We cannot acquiesce in the government's approach. An affirmative defense generally does not create a separate element of the offense that the government is required to prove in order to obtain a conviction. Rather, "[t]he defendant bears the burden of proving an affirmative defense." Black's Law Dictionary 482 (9th ed.2009) (defining affirmative defense). In stark contrast, the elements of a crime are the "constituent parts of a crime ... that the prosecution must prove to sustain a conviction." Id. at 597 (defining elements of crime). We cannot ignore this distinction in the allocation of the burden of proof in deciding whether to apply the modified categorical approach. Descamps tells us loud and clear that a court may only turn to the modified categorical approach if the State must prove every element of a federal offense in order to obtain a conviction in at least some cases. See Descamps, 133 S.Ct. at 2286, 2293 (holding that a conviction under a California statute could not serve as an Armed Career Criminal Act predicate "because California, to get a conviction need not prove" an essential element of the generic federal offense).
If Florida's statutory scheme did in fact place the burden of proof on the prosecution, the government might be right that the statute is divisible and subject to the modified categorical analysis. But it simply does not.

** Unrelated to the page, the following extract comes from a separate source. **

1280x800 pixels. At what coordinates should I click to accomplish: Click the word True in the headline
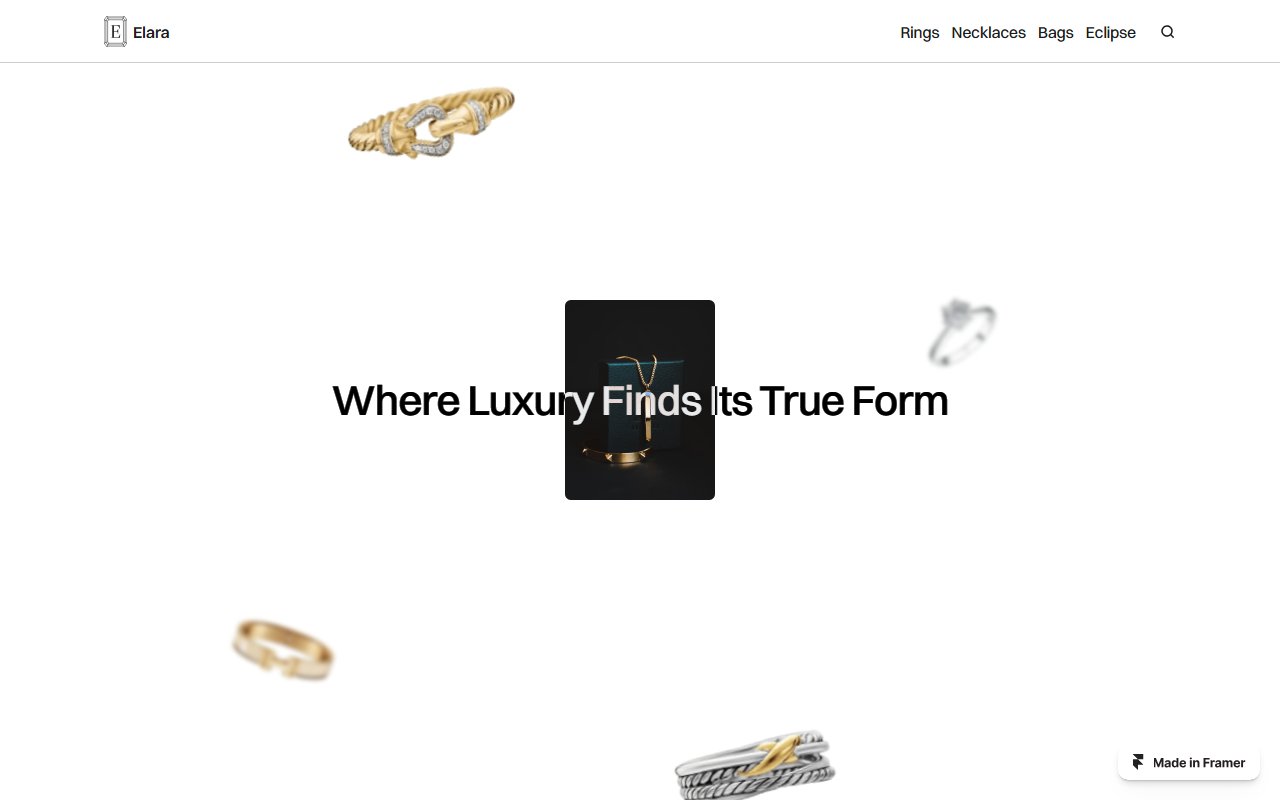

Although the government represented to this Court that the Florida Supreme Court has held that the prosecution bears the burden to prove knowledge of the illicit nature of a substance beyond a reasonable doubt whenever a defendant raises the affirmative defense, it has done no such thing.
We can't help but note that, even if we accepted the government's argument that we should treat affirmative defenses as separate elements of an offense, Mr. Donawa's conviction would still not be an aggravated felony as a matter of law. If resort to the modified categorical approach were appropriate, we could only find that Mr. Donawa's conviction categorically qualified as an aggravated felony if the record of conviction established that he raised and lost the affirmative defense. Only under those circumstances could it possibly be said that Mr. Donawa was convicted under the "subset" of the statute that requires proof of knowledge of the illicit nature of the substance, at least as represented by the government. But as the government conceded in its brief, "[t]here is no record evidence that Donawa raised any affirmative defense during his criminal trial." The analytical approach the government asks us to apply is therefore not only contrary to Supreme Court precedent, but also unavailing.

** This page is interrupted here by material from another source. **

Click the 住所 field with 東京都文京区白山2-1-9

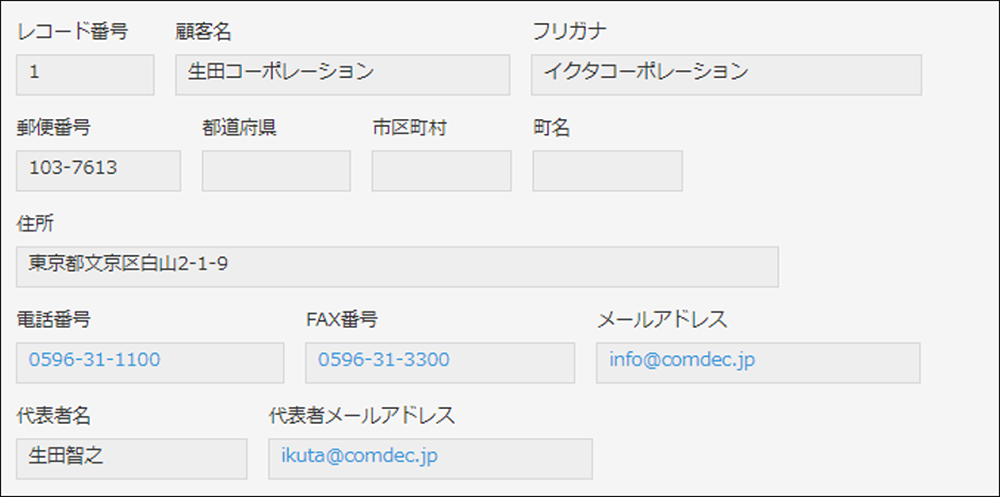(397, 266)
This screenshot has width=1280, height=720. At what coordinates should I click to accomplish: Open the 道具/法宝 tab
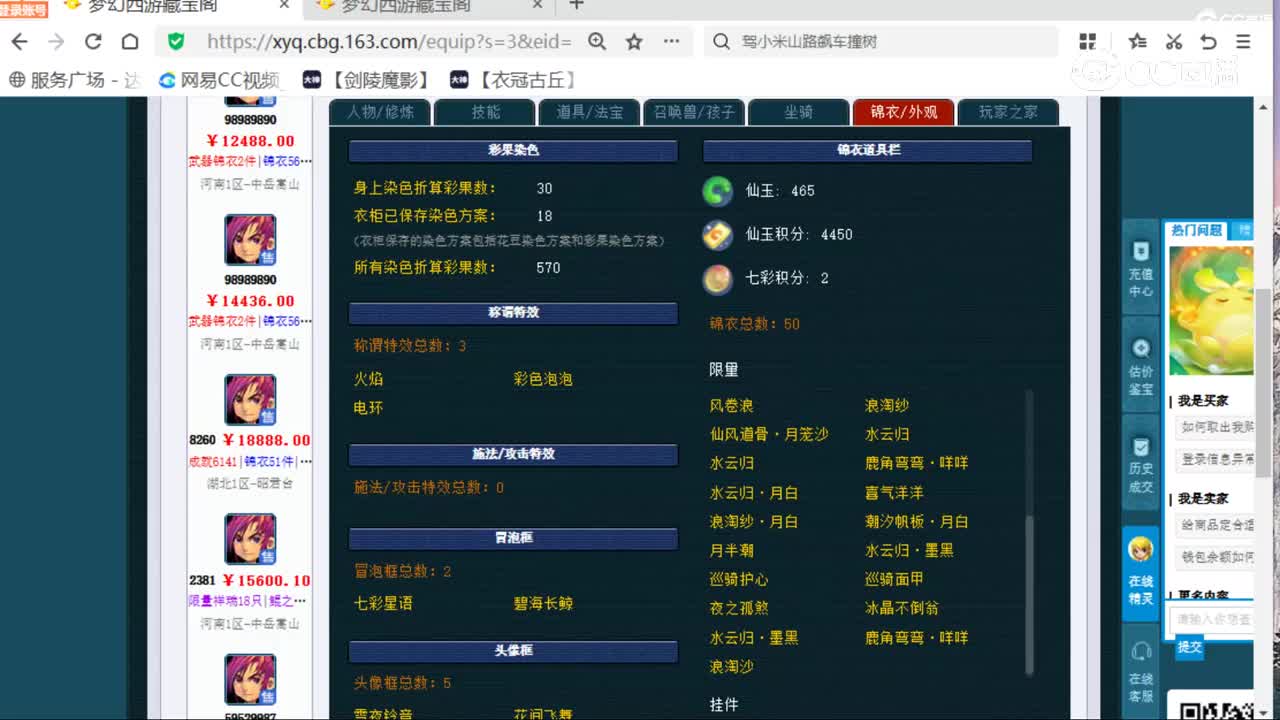[591, 113]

We therefore conclude that Fla. Stat. § 893.13(1)(a)(2), as amended by Fla. Stat. § 893.101, does not qualify as a drug trafficking aggravated felony under the categorical approach. We conclude as well that it would be improper to engage the modified categorical approach for this statute because it is not divisible within the meaning of Descamps.
But Mr. Donawa's case requires still further consideration. Even if an offense does not qualify as a drug trafficking aggravated felony, it may still render a person ineligible for cancellation of removal if it qualifies as an illicit trafficking aggravated felony. The government urges us to affirm the result reached by the BIA on this alternative ground.

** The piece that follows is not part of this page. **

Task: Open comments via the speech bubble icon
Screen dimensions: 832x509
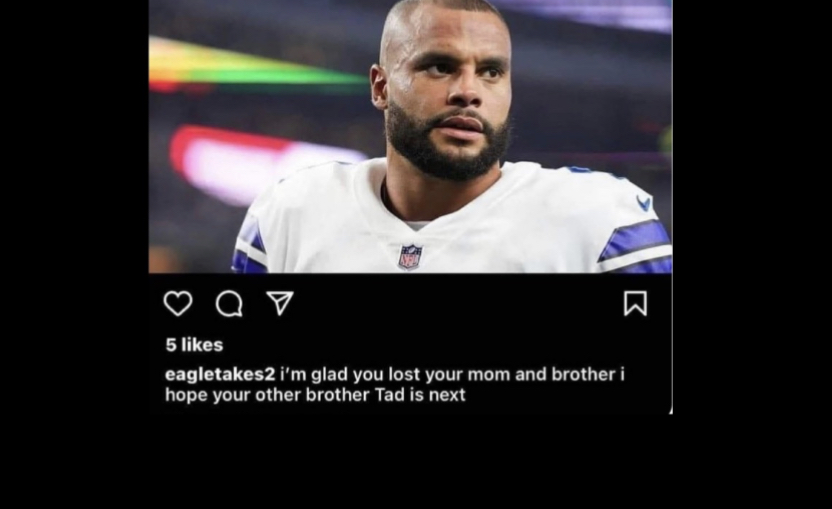Action: [229, 304]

For us to do so on this record would be unwise. The BIA never considered whether Mr. Donawa's cannabis conviction constituted an illicit trafficking aggravated felony.
If the BIA considers on remand whether Mr. Donawa's convictions constitute illicit trafficking offenses as a matter of law, it should apply the categorical approach described above, assuming the least culpable conduct under the statute and asking whether it would necessarily be considered an illicit trafficking offense punishable as a felony under federal law. See Moncrieffe, 133 S.Ct. at 1685.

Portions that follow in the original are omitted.